Çekilme değil, yer değiştirme!

Cumhurbaşkanı Tayyip Erdoğan’ın “bir-iki gün içinde Fırat’ın doğusuna gireceğiz!” açıklaması üzerine askerî hareketlilik arttı, medya, bölgeye yerleşti. Harekâtın...

Cumhurbaşkanı Tayyip Erdoğan’ın “bir-iki gün içinde Fırat’ın doğusuna gireceğiz!” açıklaması üzerine askerî hareketlilik arttı, medya, bölgeye yerleşti.
Harekâtın başlaması, önce gün, sonra an meselesi oldu. Eller tetikteyken saatler saatlere, günler günlere eklenmesine rağmen o an bir türlü gelmiyordu...
Cephede hareketlilik yaşanırken havada sessizlik vardı. Tecrübenin, bu sessizliği tahmini mümkündü:
Belli ki Ankara-Washington hattında diplomatlar olanca hünerlerini gösteriyorlardı. Türk tarafı, bunun bizim için bir beka meselesi olduğunu açık ve kesin bir dille ifade ederken ABD’nin terör örgütünün yanında yer almasının ve onlara yaptığı yardımın, dostluğa da stratejik ortaklığa da sığmadığını diplomasi çerçevesinde fakat kararlı bir şekilde ortaya koyuyorlardı.

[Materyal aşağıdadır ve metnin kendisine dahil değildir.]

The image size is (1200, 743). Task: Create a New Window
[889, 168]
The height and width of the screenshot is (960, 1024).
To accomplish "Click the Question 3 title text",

Amerikan tarafının artık hükmü kalmamış DEAŞ itirazından başka ciddi bir mazereti yoktu. Bu yüzden konuşmaları, lafları dolaştırma ve tekrardan öteye geçemiyordu.
Neticede iki taraf da raporlarını Başkanlarına sundular. Sürecin akıbeti üst seviyede siyasi iradeye kalmıştı. Eller tetikte Ankara’dan gelecek emir beklenirken Cumhurbaşkanı Erdoğan, Başkan Trump’la telefonla görüştüğünü açıkladı. Bu görüşme, Washington’dan Türk-Amerikan münasebetlerini yumuşatan haberlerin gelmesinin başlangıcı olmuştu.
Ancak vaziyette bir değişiklik yoktu. Değişiklik 19 Aralık günü oldu. O gün Donald Trump sürpriz bir açıklamayla şöyle dedi:
-ABD’nin Suriye’de bulunma sebebi, DEAŞ’ın burada olmasıdır. Bu örgüt, iktidarım döneminde mağlup edildiğine göre artık Suriye’de kalmamızın bir sebebi yoktur. Onun için çekiliyoruz!
Bu söz, PKK/PYD Kürtlerini şoke etti. İngiltere’yi kızdırdı. Ona göre örgüt, şekil değiştirmiş olarak devam ediyordu. Suriye’de kuvvetleri olan Fransa, Almanya ve İtalya ise yüzlerini buruşturdular.
Sn. Trump, Sn. Erdoğan gibi İsrail Başbakanı Benyamin Netanyahu ile de görüşmüş ve “durumu İsrail’in güvenliği açısından ele alarak” değerlendirme yapmışlardı. Ayrıca Amerikan Dışişleri Bakanı Mike Pompeo da Netanyahu ile görüşmüş ve O’na “bölgede Amerikan nüfuzunun devamının çok farklı şekillerde tezahürünün mümkün olduğunu” söylemişti. Dolayısıyla Tel Aviv rahattı. Hâlbuki Pentagon memnun değildi. Demokratlar gibi Trump’ın partisinden Cumhuriyetçi bazı Kongre üyeleri de çekilmeyi “korkunç” bularak muhalefet ettiler.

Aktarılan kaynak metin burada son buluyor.